ABOUT THIS TASK = Give an exact reproduction of the lines from the one with "836x595 pixels. At" to the final line of the entries below, both ends included, and omit the pictures.

[[ DATASET RECORDS open ]]

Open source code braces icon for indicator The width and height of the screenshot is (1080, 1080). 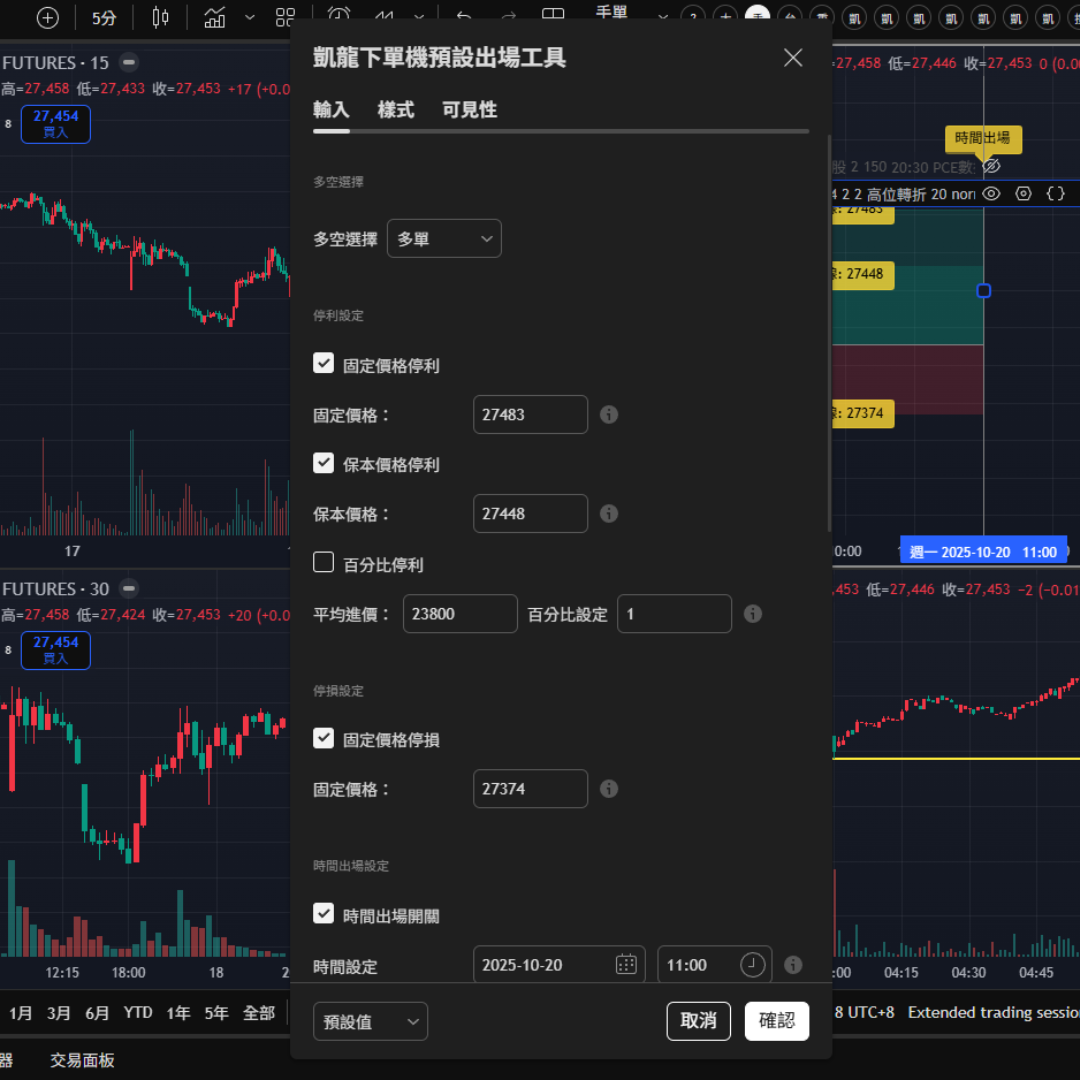[1055, 194]
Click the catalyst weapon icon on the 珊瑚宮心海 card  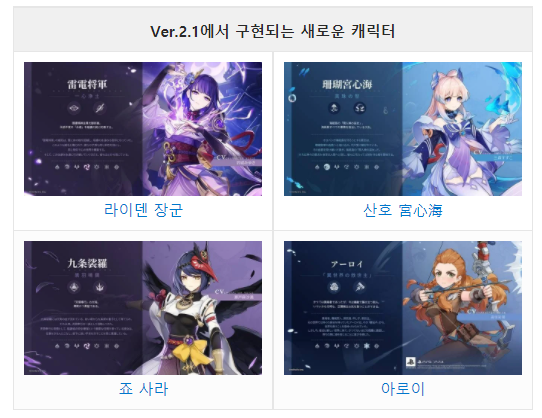click(359, 108)
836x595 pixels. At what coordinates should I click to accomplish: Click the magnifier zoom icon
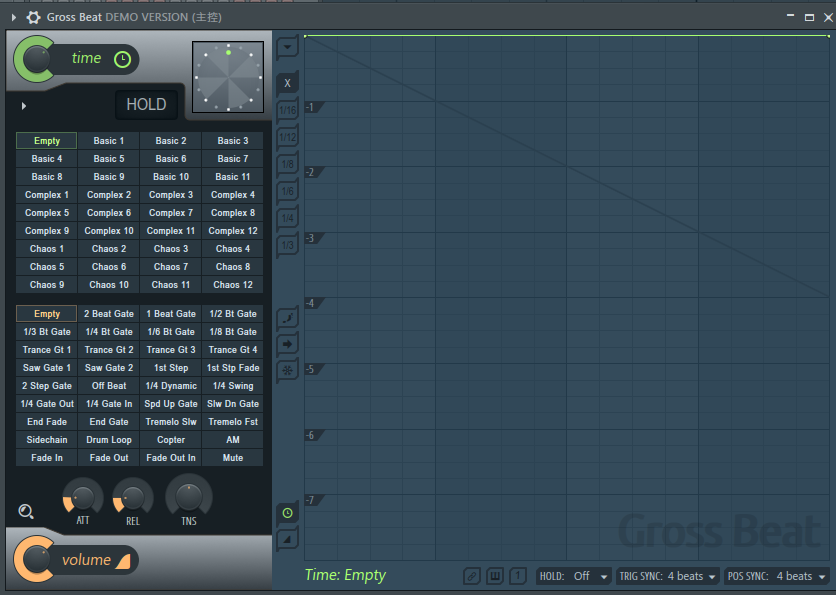pyautogui.click(x=25, y=511)

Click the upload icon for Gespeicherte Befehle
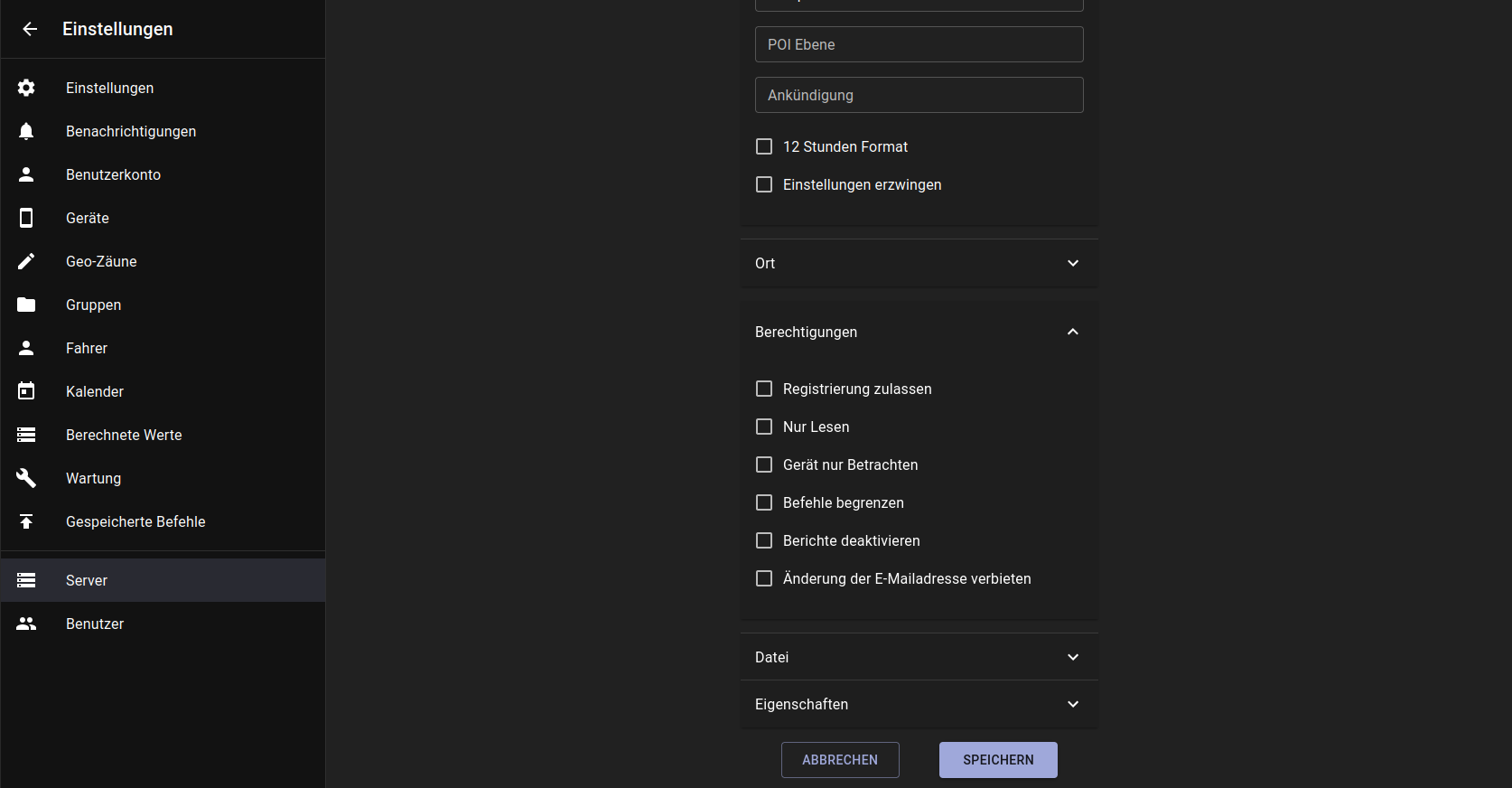coord(26,521)
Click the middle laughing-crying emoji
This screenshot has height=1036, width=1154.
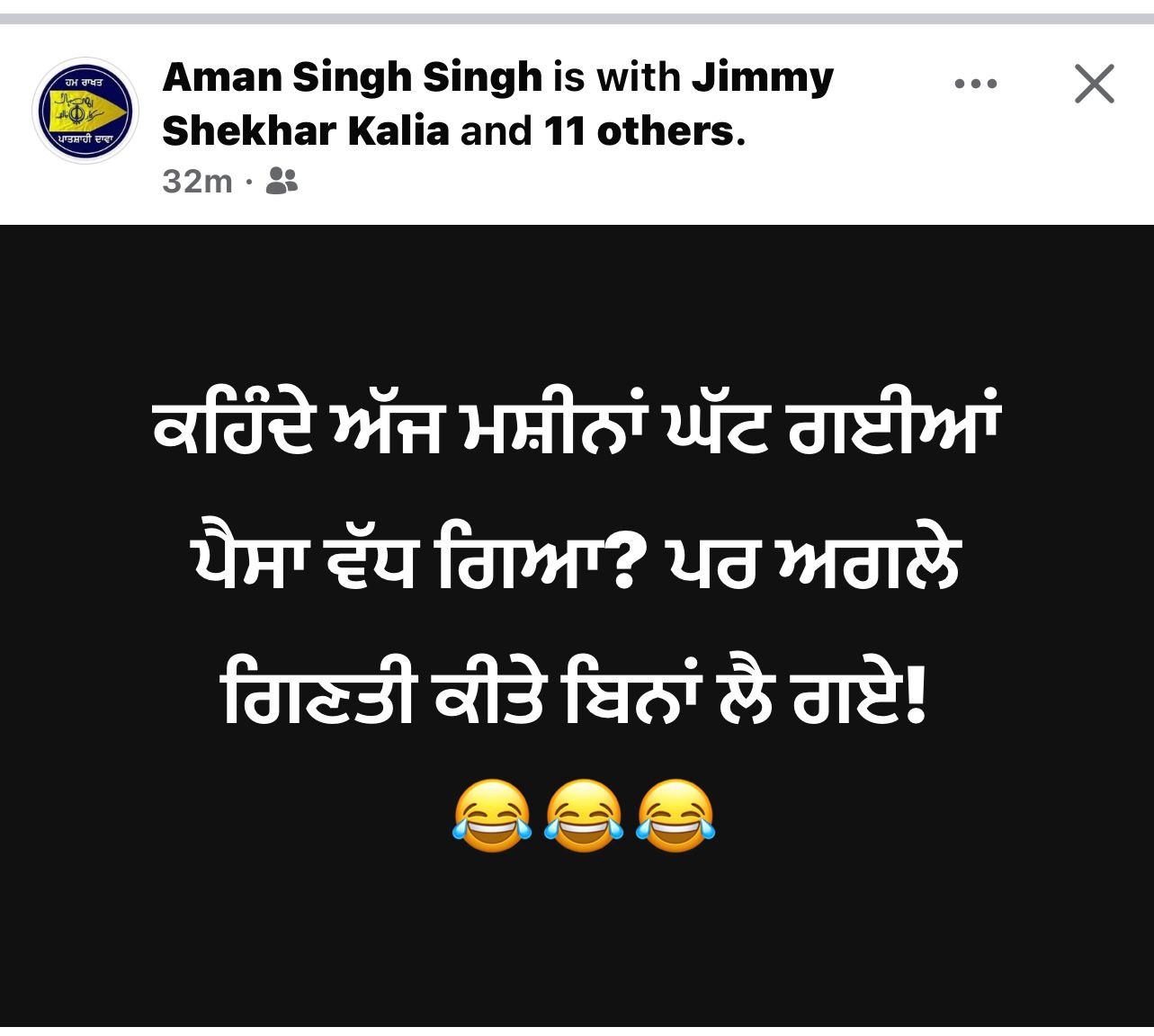point(583,816)
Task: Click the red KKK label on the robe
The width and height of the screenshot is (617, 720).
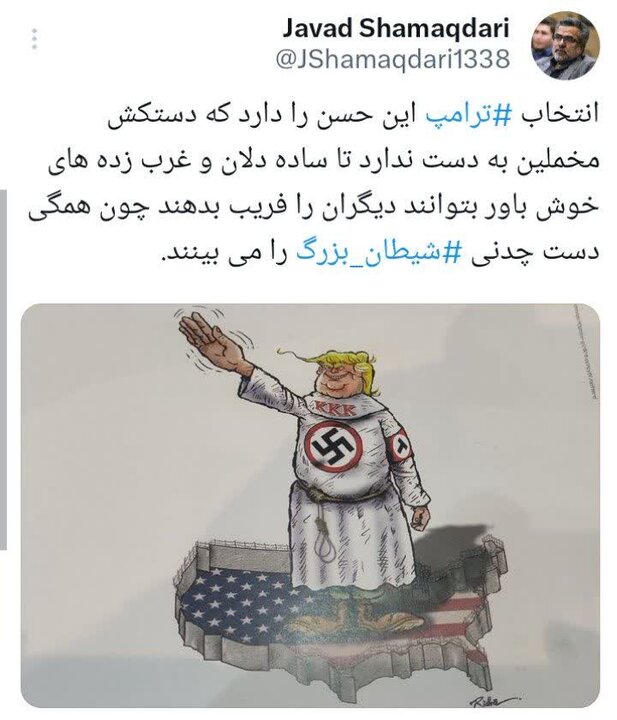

[[ DATASET RECORDS closed ]]

EXERCISE RESULT =
836x595 pixels. At what coordinates should I click to accomplish: Click the magnifier zoom icon
pyautogui.click(x=25, y=511)

Click the upload icon for Gespeicherte Befehle
coord(26,521)
Click the middle laughing-crying emoji
This screenshot has height=1036, width=1154.
point(583,816)
Task: Click the red KKK label on the robe
The width and height of the screenshot is (617, 720).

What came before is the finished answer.